Miguel subió ligeramente la velocidad, e incluso se permitió penetrarla un poquito más. Empezó a sostenerse con una sola mano, mientras que con la otra acarició un momento su pezón derecho. Bajó a su clítoris y también lo acarició delicadamente. Renata empezó a gemir a periodos más cortos y más regulares. Finalmente, Miguel sintió el eco de un espasmo. Abajo, en una profundidad que él no había alcanzado aún, Renata se estaba contrayendo por el orgasmo.
Miguel esperó a que el espasmo pasara y se inclinó a besarla. La dejó descansar un momento y recomenzó lo que había hecho al principio, pequeños movimientos de cadera, con los que su pene temblaba dentro de su novia. Renata, por unos instantes, no reaccionó, noqueada de placer por su primer orgasmo con otra persona. Después, la excitación la llevó a gemir aún con más intensidad que antes.
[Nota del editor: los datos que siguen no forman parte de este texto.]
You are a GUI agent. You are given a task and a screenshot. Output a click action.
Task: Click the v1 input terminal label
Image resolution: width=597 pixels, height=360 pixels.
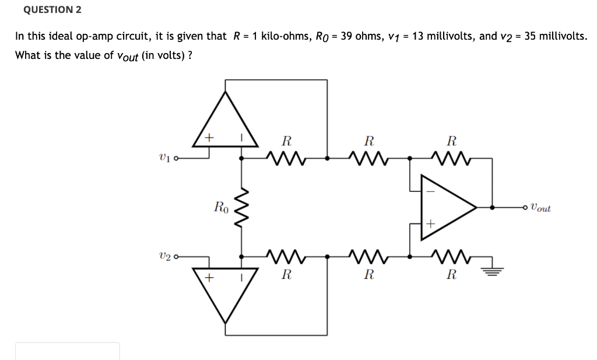coord(164,158)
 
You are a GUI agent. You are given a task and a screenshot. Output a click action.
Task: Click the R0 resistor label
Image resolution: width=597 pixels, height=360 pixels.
coord(221,207)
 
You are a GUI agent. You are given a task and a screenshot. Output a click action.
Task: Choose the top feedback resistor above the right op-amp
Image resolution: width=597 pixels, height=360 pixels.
coord(451,157)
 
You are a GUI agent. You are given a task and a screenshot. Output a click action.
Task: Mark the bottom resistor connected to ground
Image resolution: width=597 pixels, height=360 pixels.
coord(451,255)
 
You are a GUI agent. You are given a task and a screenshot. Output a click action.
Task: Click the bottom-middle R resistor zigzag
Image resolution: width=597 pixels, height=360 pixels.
coord(368,255)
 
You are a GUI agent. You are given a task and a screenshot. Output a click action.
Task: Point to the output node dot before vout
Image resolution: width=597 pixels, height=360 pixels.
coord(493,207)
Para que entendamos bien lo que pasó entonces, hay que recordar que Renata es una chica un poquito recatada. Renata sí conocía la masturbación, pero masturbarse había sido para ella había sido más un ejercicio de autoexploración que una práctica de placer. Sabía que, poco después de un orgasmo, su sexo estaba más distendido y más sensible. Pero no sabía qué tanto más distendido ni qué tanto más sensible.
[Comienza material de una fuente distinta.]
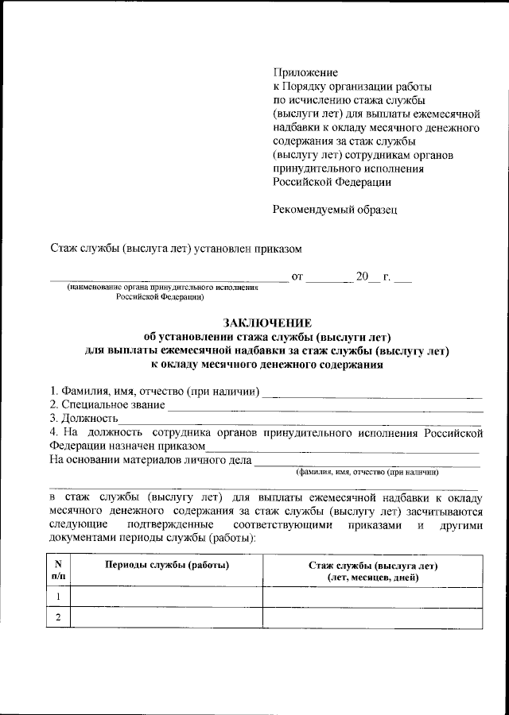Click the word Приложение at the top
305,72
Sin pensarlo mucho, decidió que si quería alguna vez ser penetrada a profundidad, si quería darle a Miguel una relación sexual en forma, ese era el momento: justo ahora le dolería menos. Se tomó a la espalda de él y elevó su pelvis para que el pene entrara completo. No entró más de la mitad del torso y Renata tuvo que recular de dolor. Había subestimado su propia sensibilidad. Justo antes de la frontera del glande, se detuvo. Miguel empezó a penetrarla poquito a poco, acariciándole la cabeza. No quería detenerse.
—Tranquila, vayamos lento —le dijo Miguel, pero ella ya había pasado por algo demasiado desagradable.
—Ya no quiero seguir —dijo Renata, muy apenada, hundiendo su barbilla en el pecho y cerrando los ojos.
Durante un momento, Miguel no se movió. Luego tomó una bocanada larga de aire. Renata abrió los ojos para ver su expresión. No estaba molesto, ni decepcionado. Estaba haciendo un esfuerzo para contenerse. Su novio sacó el glande lentamente y se recostó junto a ella.
Renata estaba feliz. Tenía un novio comprensivo. Sus temores sobre él se disiparon. Estaban juntos, escondidos a ratos de la familia de ella, viviendo su relación. ¿Qué importaba si iban un poco lento? Renata decidió que, si al día siguiente veía a Indira, le iba a confirmar lo que había pasado. ¿Indira había querido humillarla o aconsejarla? Fuera como fuera, para compartir su experiencia con una amiga, o para desafiar a una antigua rival, Renata iba a exagerar un poco. Iba a decir:
«Ayer por fin dejé a Miguel meterse en mi cama. Tienes razón, coge muy rico. No estoy en un momento peligroso de mi ciclo, pero aún así, por si acaso, no lo dejé acabar… bueno, no donde él quería.» Y se mordería el labio, para terminar: «Si vuelvo a estar encima de él, no sé si podré detenerme».